Emetine is a principal alkaloid of ipecac, isolated from the ground roots of Uragoga ipecacuanha. Early use of emetine was in the form of oral administration of the extract of ipecac root, or ipecacuanha. This extract contains several, including cephaeline, and others. The identification of emetine as a more potent agent improved the treatment of amoebiasis. While the use of emetine still caused nausea, it was more effective than the crude extract of ipecac root. Additionally, emetine could be administered hypodermically which still produced nausea, but not to the degree experienced in oral administration. Emetine dihydrochloride hydrate is used in the laboratory to block protein synthesis in eukaryotic cells. It does this by binding to the 40S subunit of the ribosome. Emetine induces hypotension by blocking adrenoreceptors. Also, emetine was identified as a specific inhibitor of HIF-2α protein stability and transcriptional activity. Heavy or over usage of emetine can carry the risk of developing proximal myopathy and/or cardiomyopathy.
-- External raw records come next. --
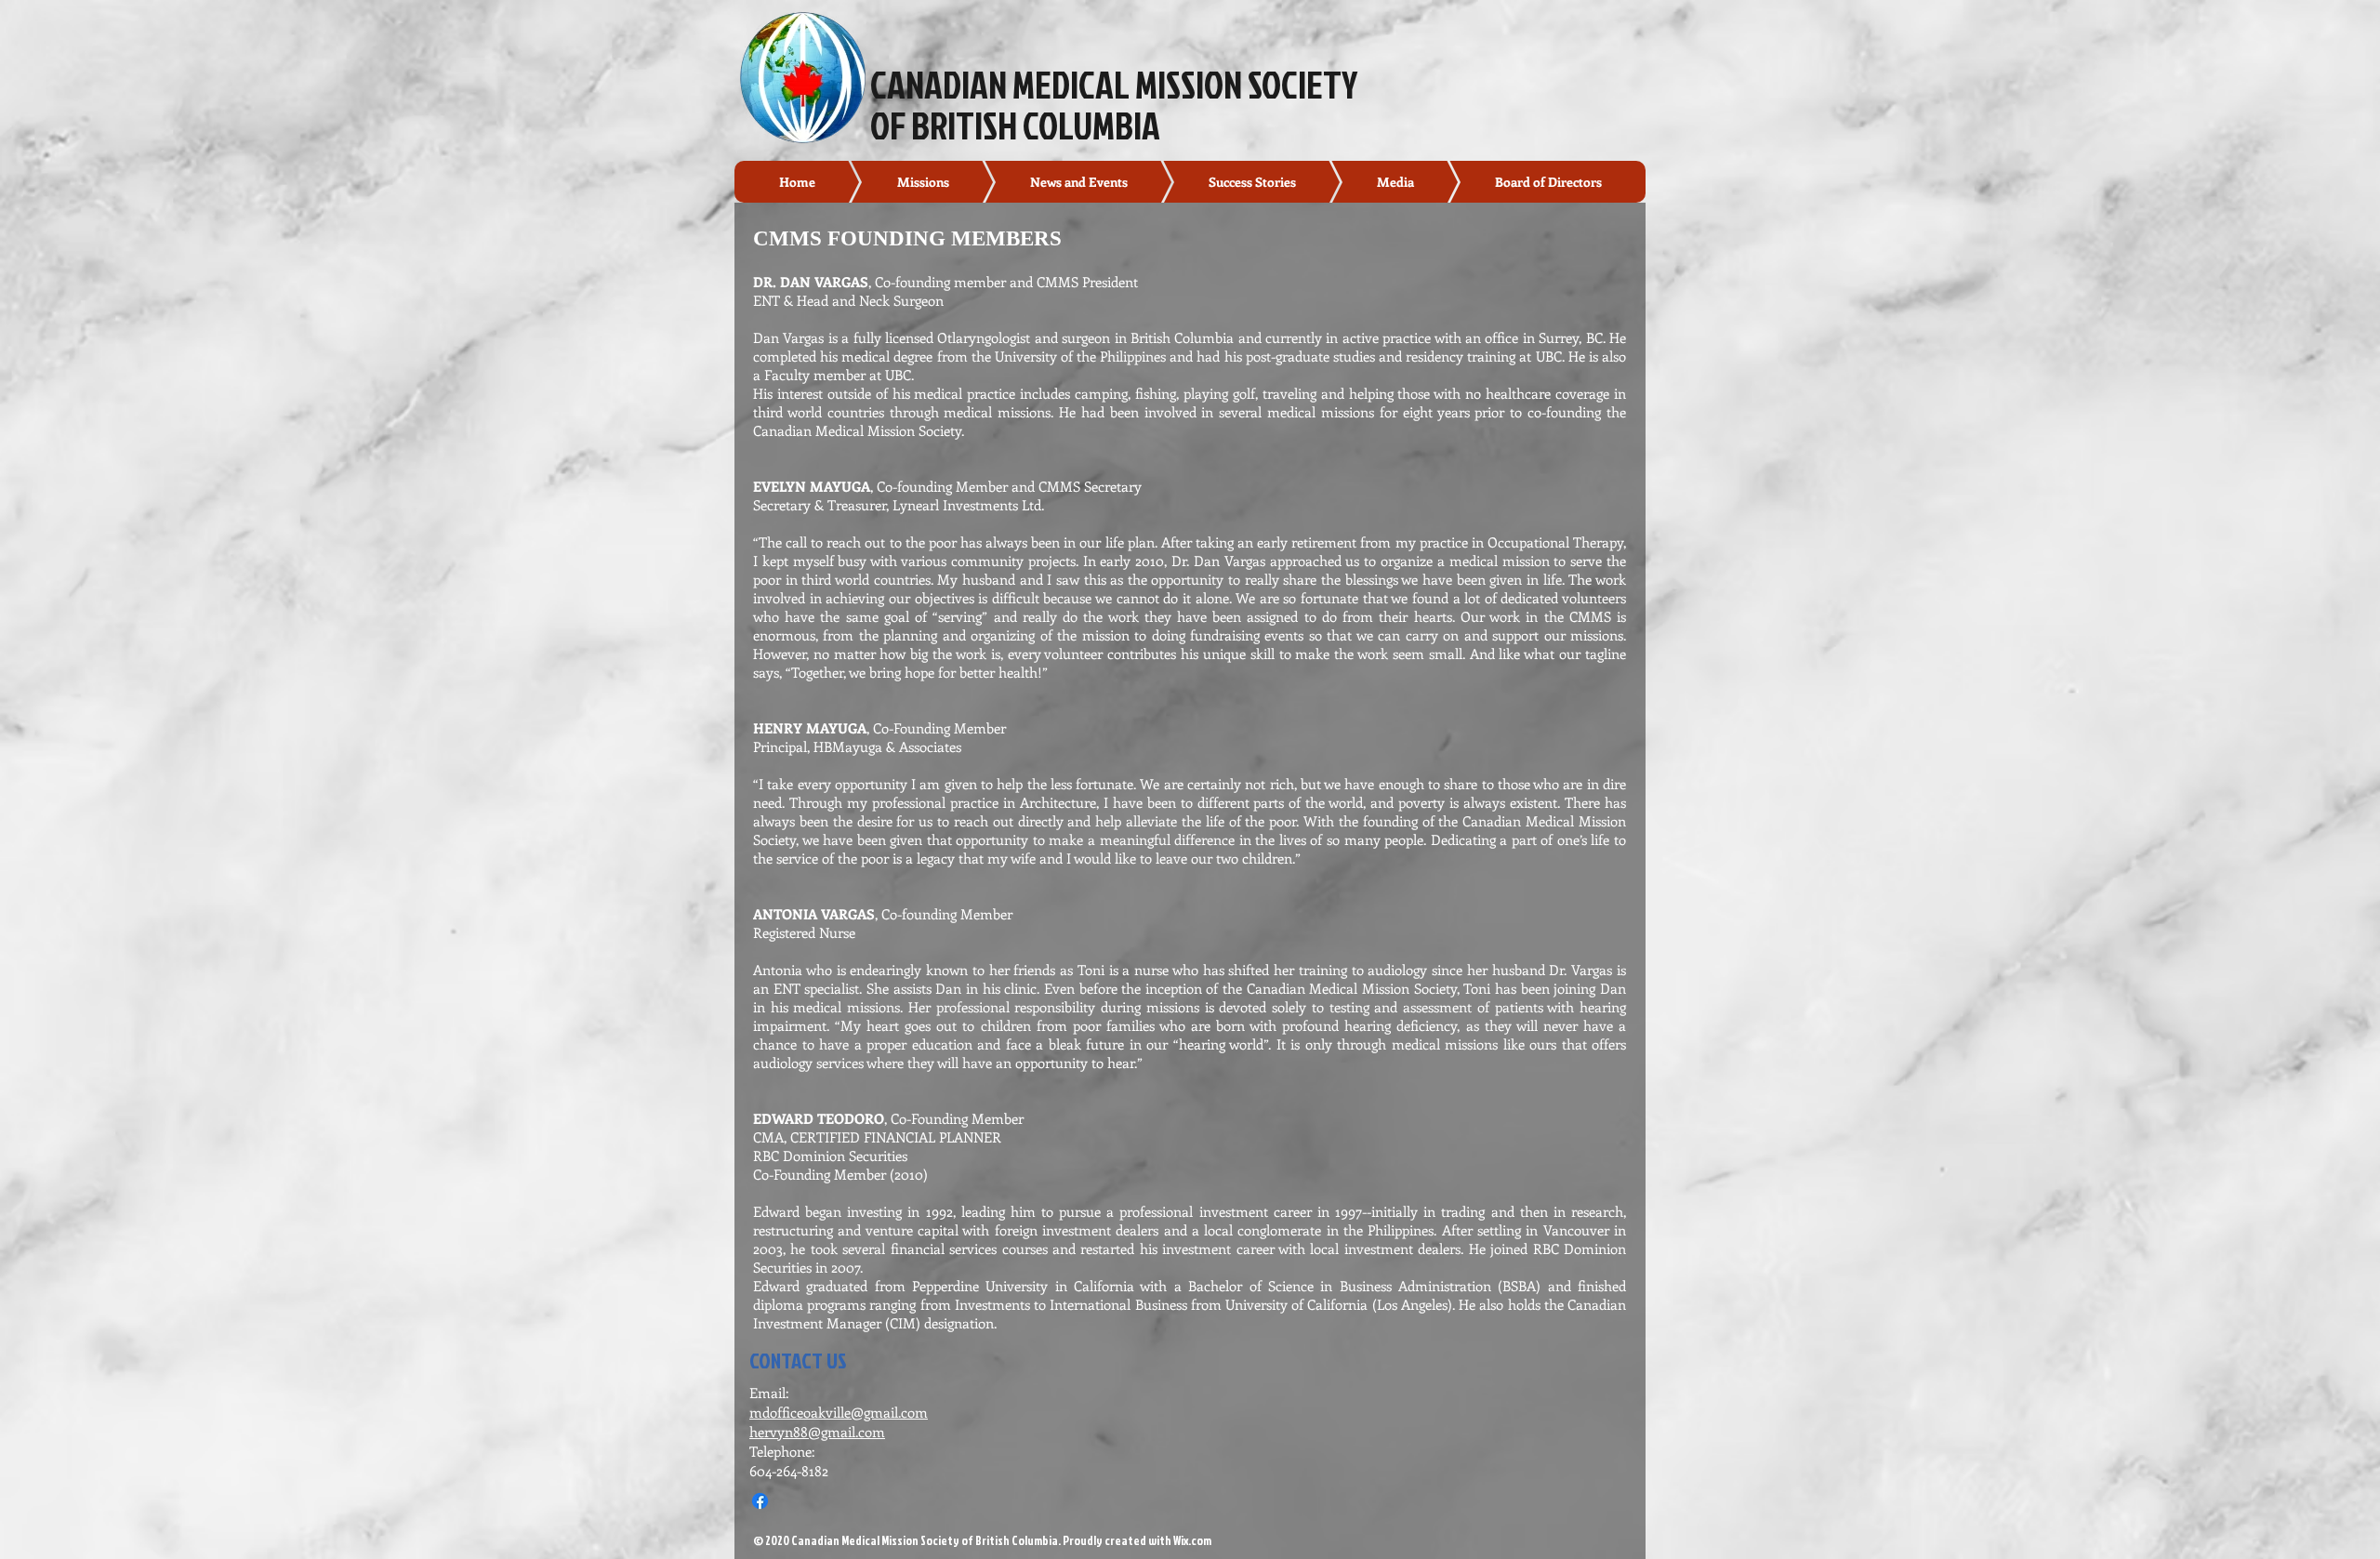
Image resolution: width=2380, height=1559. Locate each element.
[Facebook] (760, 1501)
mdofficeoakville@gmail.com (838, 1412)
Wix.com (1192, 1540)
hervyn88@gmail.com (817, 1431)
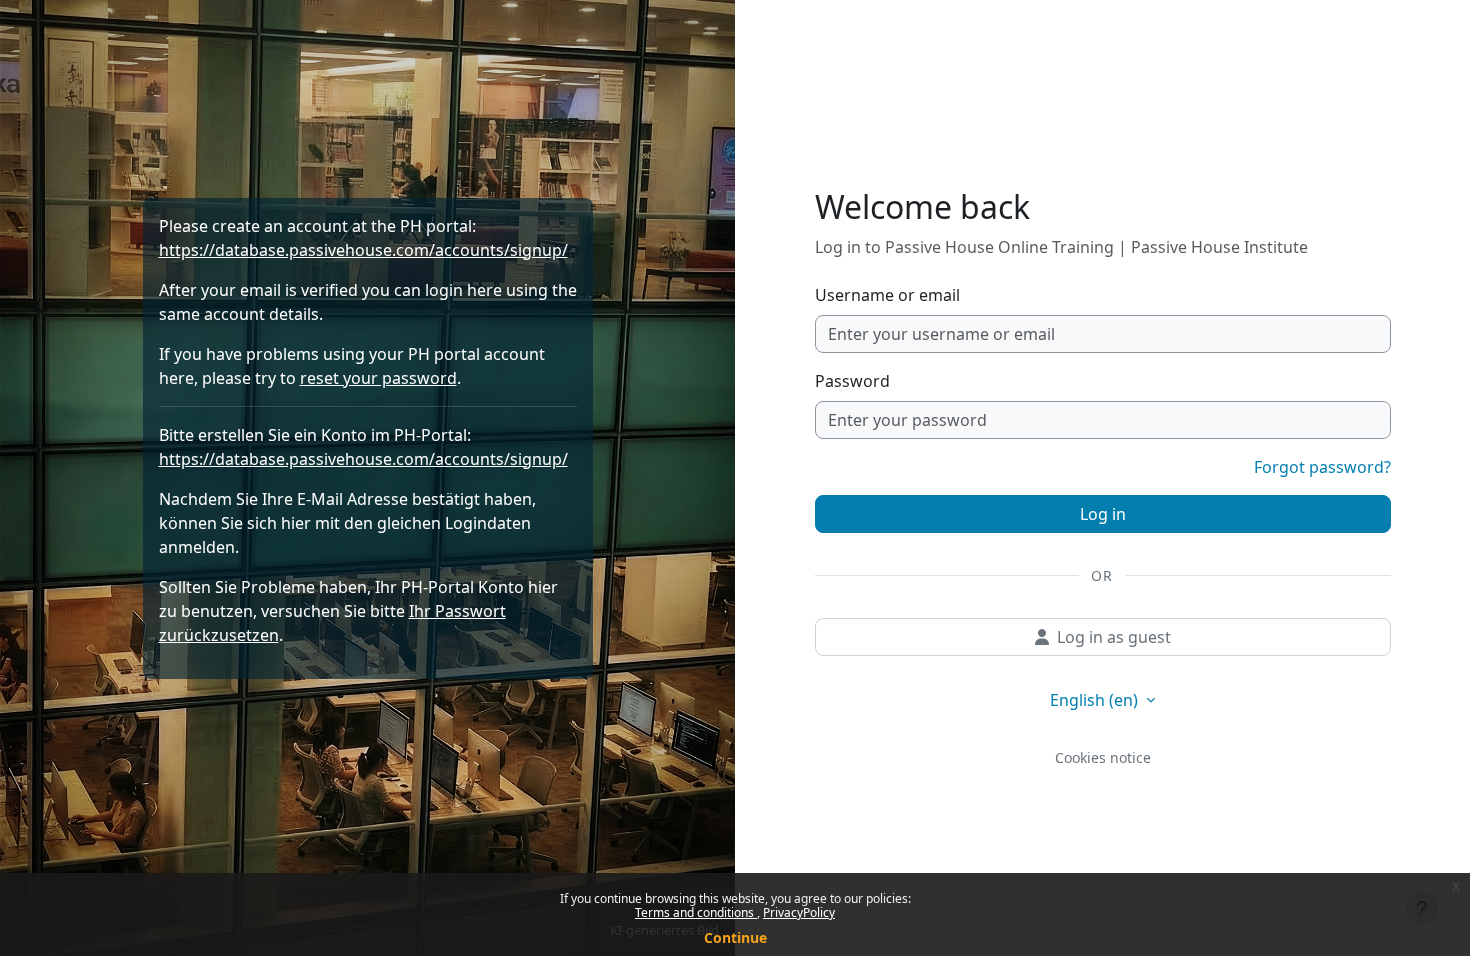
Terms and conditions (696, 912)
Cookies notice (1103, 757)
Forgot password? (1322, 467)
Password (852, 381)
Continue (735, 937)
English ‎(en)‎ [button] (1096, 700)
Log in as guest (1114, 637)
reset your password (378, 378)
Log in (1103, 514)
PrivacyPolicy (799, 912)
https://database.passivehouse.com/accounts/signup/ (363, 250)
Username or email (887, 295)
Cycloguanil is a dihydrofolate reductase inhibitor and is a metabolite of the antimalarial drug proguanil. The parent drug proguanil was suggested to contribute to the antimalarial activity as well, but the mechanism of action is unknown. Proguanil is a prodrug that is metabolized to its main active metabolite, cycloguanil, mostly via CYP2C19. There is significant variation in proguanil pharmacokinetics.12 CYP2C19 is the predominant enzyme catalyzing the bioactivation of proguanil to cycloguanil. Cycloguanil is one of the few antimalarial drugs that act on both the erythrocytic and on the pre-erythrocytic (hepatic) forms of the malaria parasites. Although cycloguanil is not currently in general use as an antimalarial, the continuing development of resistance to current antimalarial drugs has led to renewed interest in studying the use of cycloguanil in combination with other drugs.